■ What is expected ■
In the records below, find the lines that include "agent" and copy each.
^^^^
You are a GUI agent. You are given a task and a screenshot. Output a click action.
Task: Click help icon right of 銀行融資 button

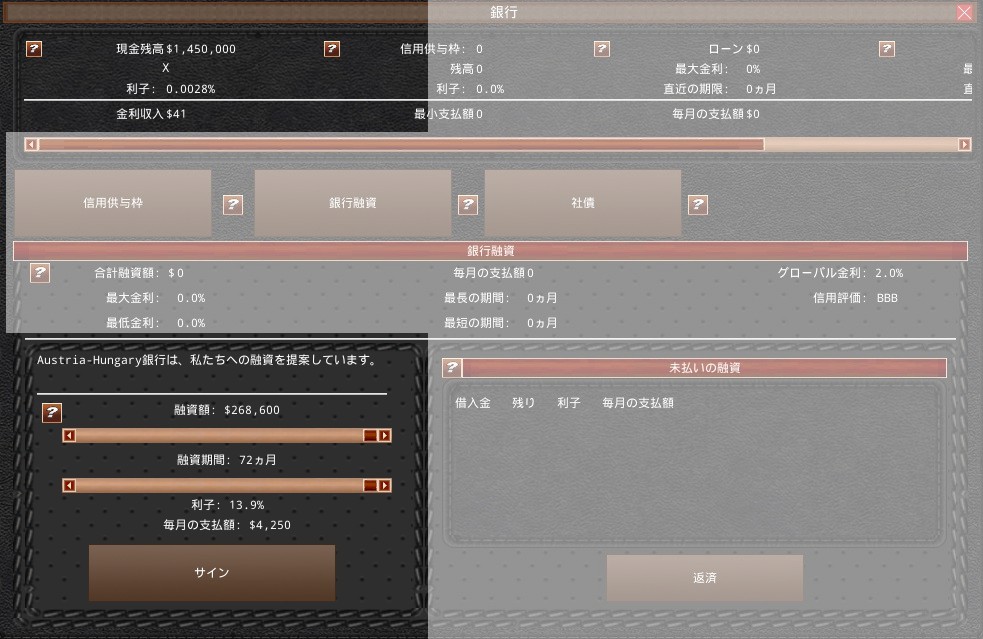click(x=468, y=204)
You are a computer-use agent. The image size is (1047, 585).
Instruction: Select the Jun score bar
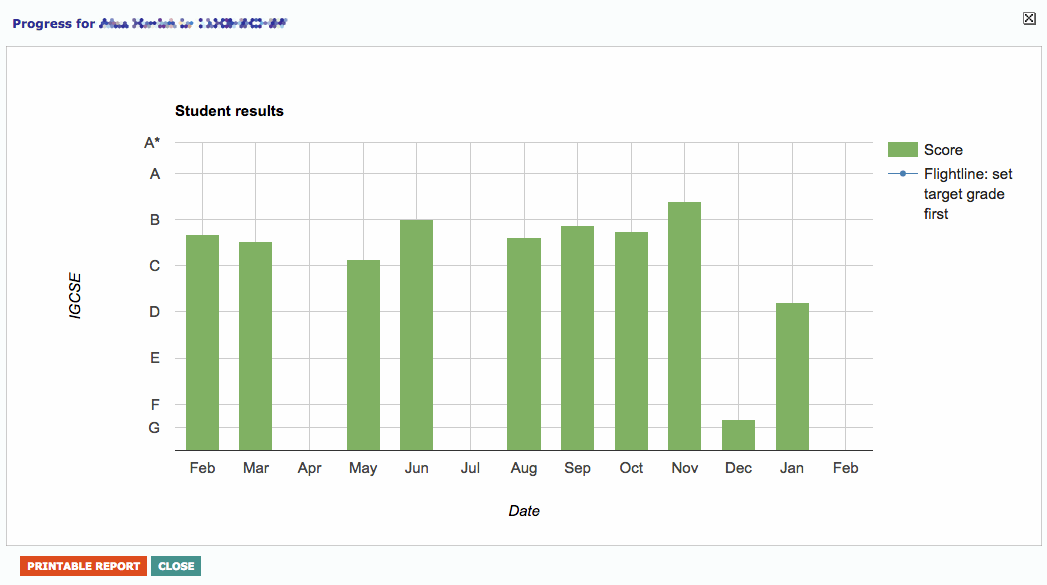416,335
^^^^
■ Solution for this exercise ■
You are a GUI agent. You are given a task and a screenshot. Output a click action.
You are a computer-use agent. The image size is (1047, 585).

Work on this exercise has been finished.